Утром, еще солнце не вставало, хозяин разбудил нас. — Вставайте… пора… Скоро, чай, мужики придут.
Мы встали и пошли к колодцу, умылись. Немного погодя пришли и мужики.
— Здорово, ребятушки, здорово, милые! — весело приветствовал их трактирщик, радостный и довольный их приходом, ровно как и ведренным утром, — спасибо пришли… Погода-то больно хороша… Неохота упустить вёдро…
Утро, действительно, было прекрасное. Солнце еще не взошло, но уже весь восток горел, как в огне. Кое-где разбросанные золотые облачка расстилались по небу и уходили куда-то, словно таяли. В чутко дремлющем утреннем воздухе начинали раздаваться живые звуки: вот где-то вдали послышалось тонкое ржанье жеребенка… вот заблеяли овцы… пастух заиграл на жалейке песню, ясно выговаривая:
Ка-а-ак на зорьке было, на заре,
Да на заре было на утренней…
Та-а-ам девушка коровушку доила.
Влажный ветер набегал волной… Под горой, вдали, дымилась речка… Роса крупными алмазами блестела на траве, тихо шушукались листья; медовый запах шел от цветущей липы: над этой липой уже кружились и гудели пчелы, а с поля доносились крики перепелов и пение жаворонков.
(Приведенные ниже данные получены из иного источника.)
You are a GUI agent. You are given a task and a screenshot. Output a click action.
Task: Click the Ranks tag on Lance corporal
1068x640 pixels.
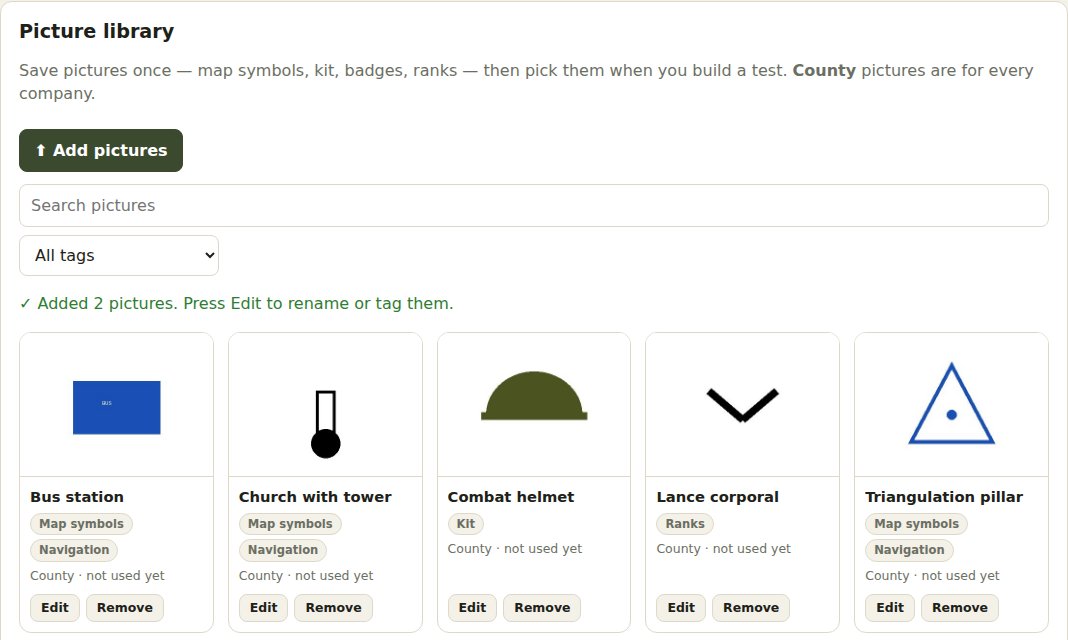pos(685,524)
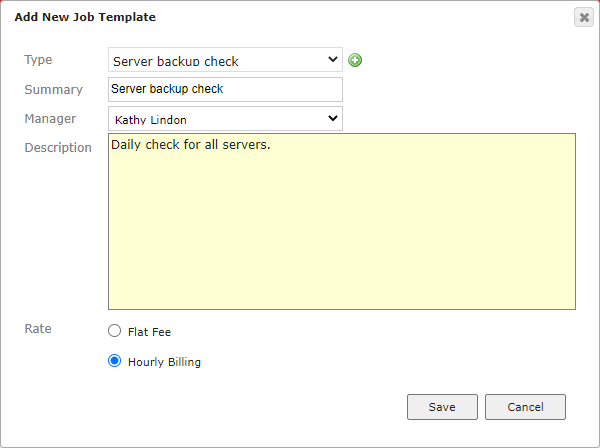Click the chevron arrow of the Manager dropdown
The image size is (600, 448).
tap(333, 118)
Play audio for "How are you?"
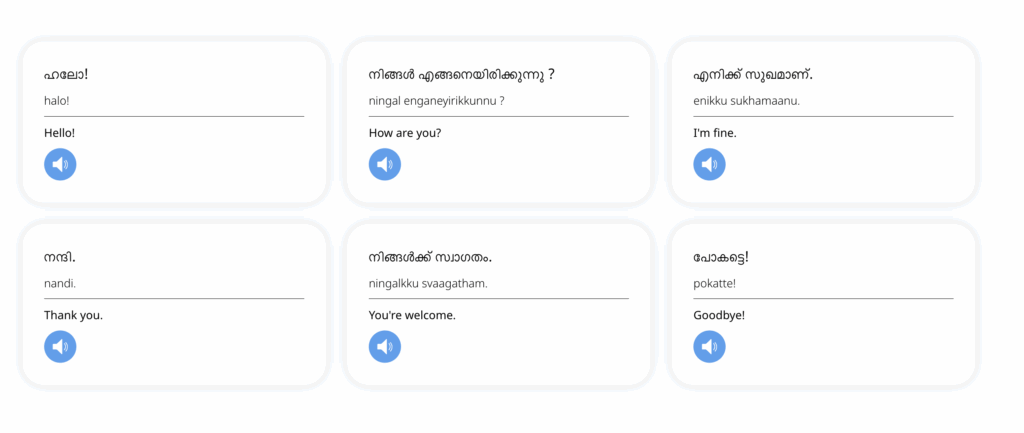The image size is (1024, 433). [x=385, y=164]
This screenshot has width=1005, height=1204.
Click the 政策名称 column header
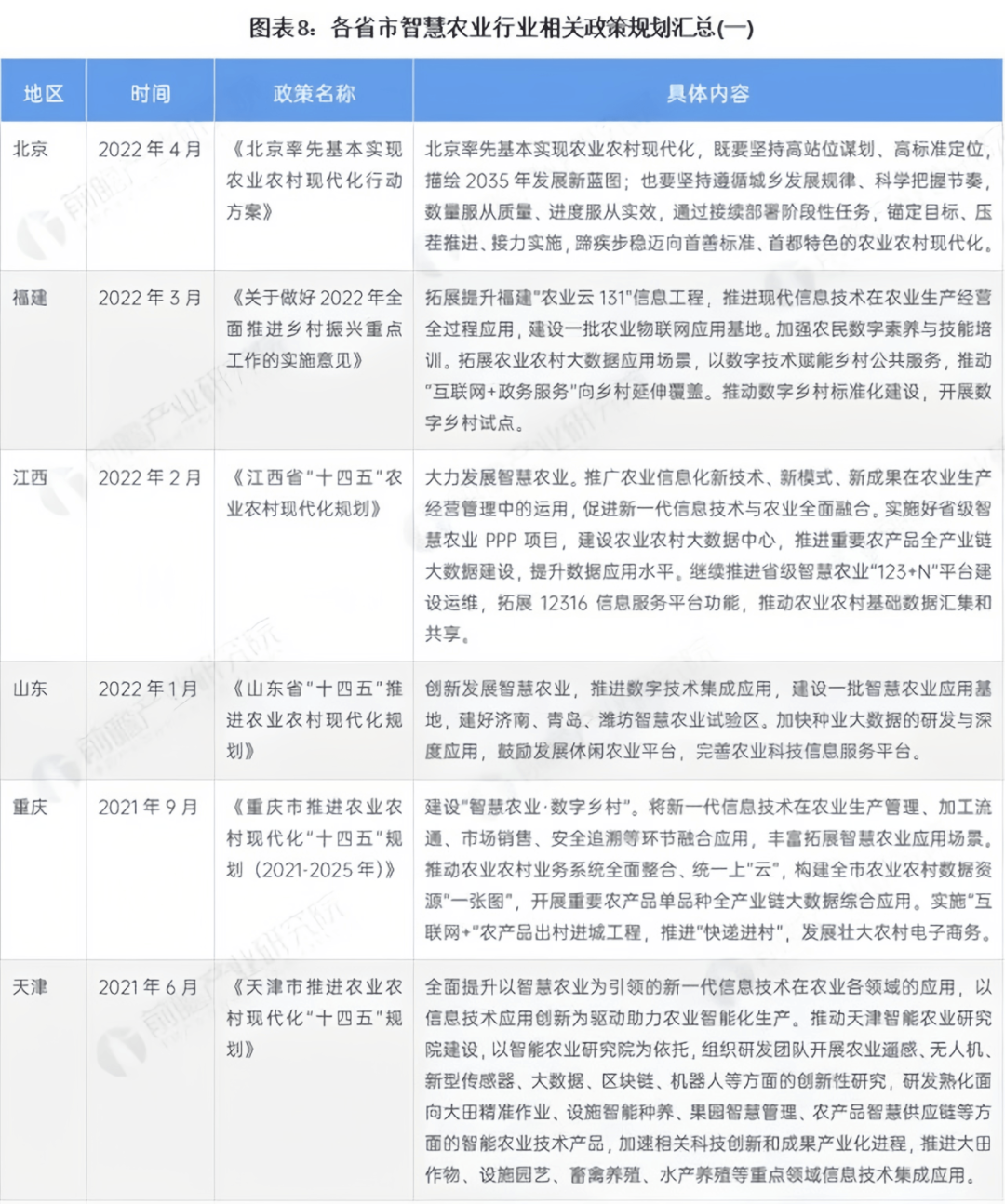[315, 92]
— Ну, братцы, идемте, — сказал трактирщик, — пора… Сейчас, гляди, и солнышко выглянет.
Он пошел впереди… Мужики и мы, брякая брусками, гуськом потянулись следом. Итти до лужка, как оказалось, было с версту. Трактирщик повел нас, чтобы сократить путь, не по дороге, а межой, через овес…
Зеленой чертой ложились наши следы по росистой траве. На меже росли полынь, кашка, мята, издававшая сильный запах. В овсе по сторонам кричали перепела; жаворонки то и дело взвивались кверху и быстро падали опять, точно камушки. Заяц-русак, весь мокрый от росы, выскочил из овса на межу, увидал нас и присел; послушал, шевеля ушами, и пустился бежать по меже, вскидывая задом.
— Держи! — крикнул идущий впереди трактирщик.
— Держи! — звонко раздался его голос в соседнем лесу. Придя на место, трактирщик остановился, достал из кармана пиджака платок, утер лицо и сказал:
— Ну, вот, Прохор, начинайте… Вон до энтого места, до барской канавы… Ты передом-то пойдешь?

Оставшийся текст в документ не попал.